- [Information shown]
------------------------------------

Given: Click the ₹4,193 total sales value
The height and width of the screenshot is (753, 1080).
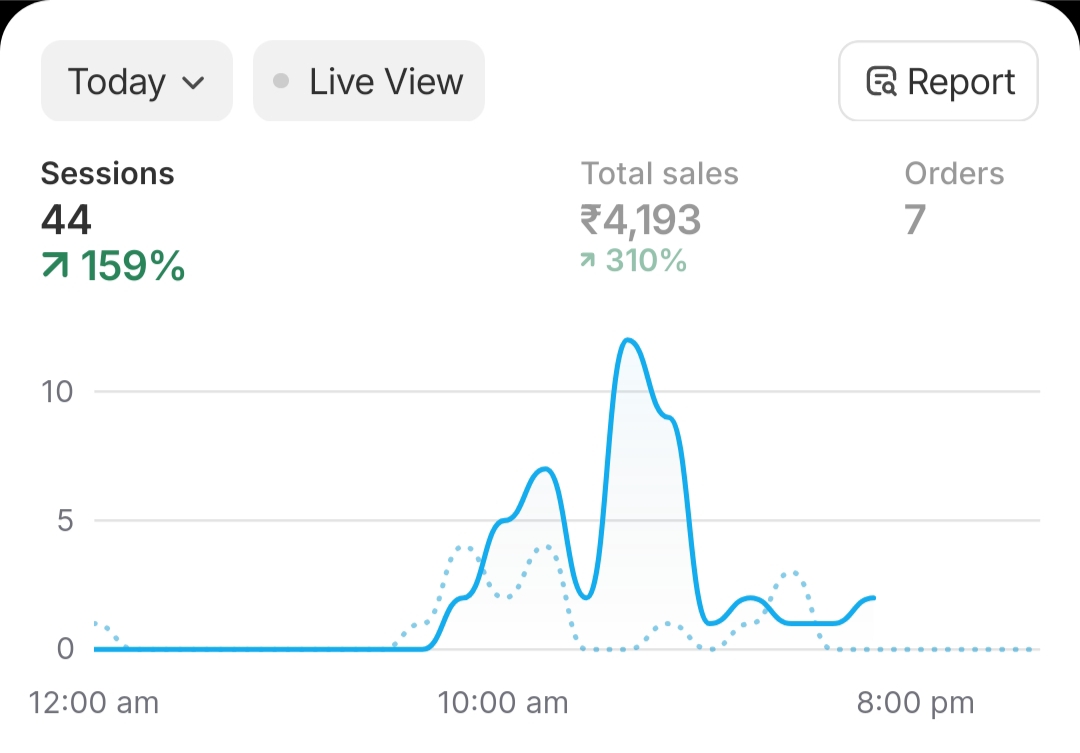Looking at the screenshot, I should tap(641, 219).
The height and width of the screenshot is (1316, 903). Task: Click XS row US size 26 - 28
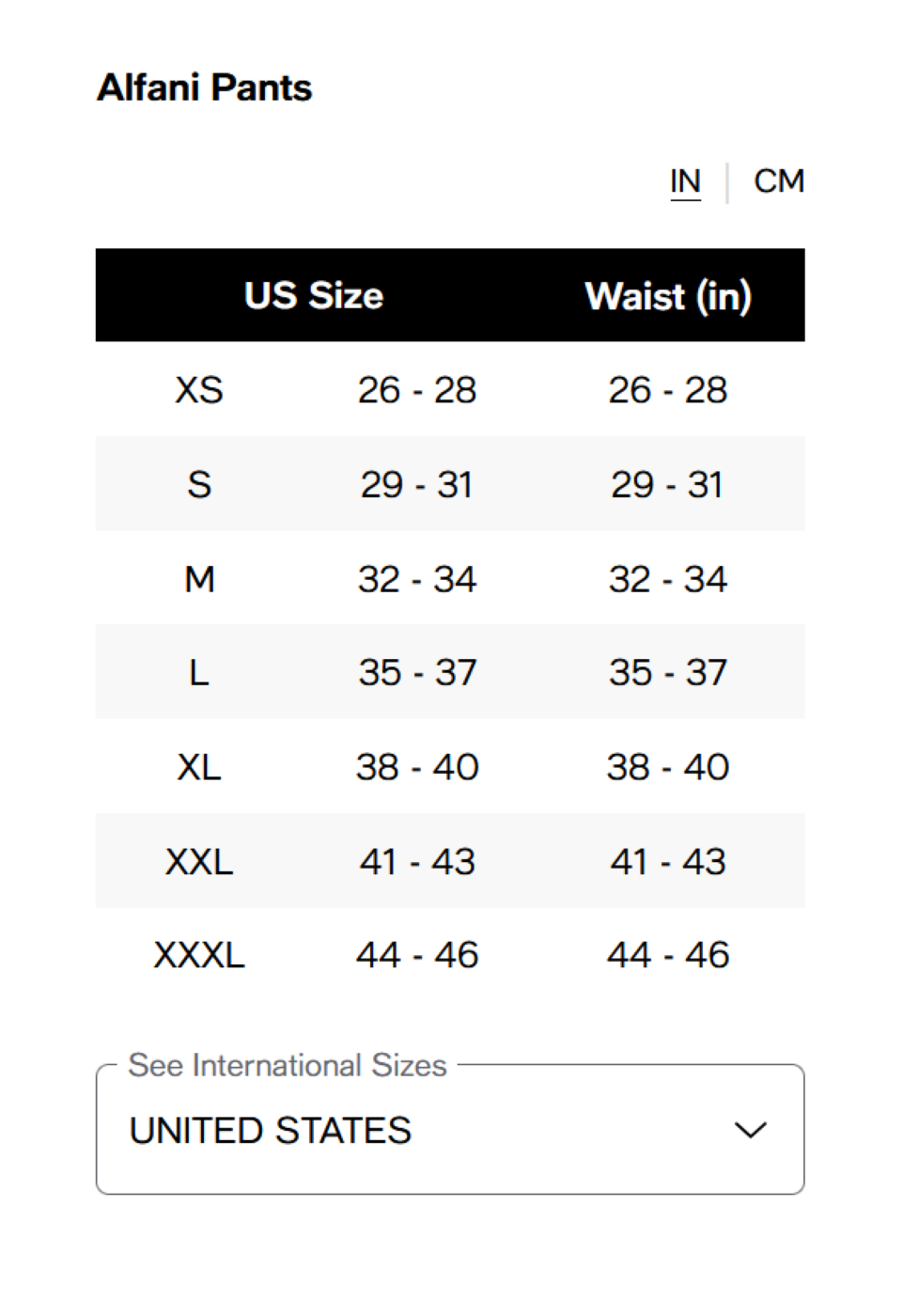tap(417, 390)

------------------------------------

The expected output is the run of lines from the one containing "The height and width of the screenshot is (753, 1080)." to the last line of the listing above, both included, word for word and free of pictures.

The height and width of the screenshot is (753, 1080).
Looking at the screenshot, I should tap(641, 219).
The height and width of the screenshot is (1316, 903). Task: Click XS row US size 26 - 28
tap(417, 390)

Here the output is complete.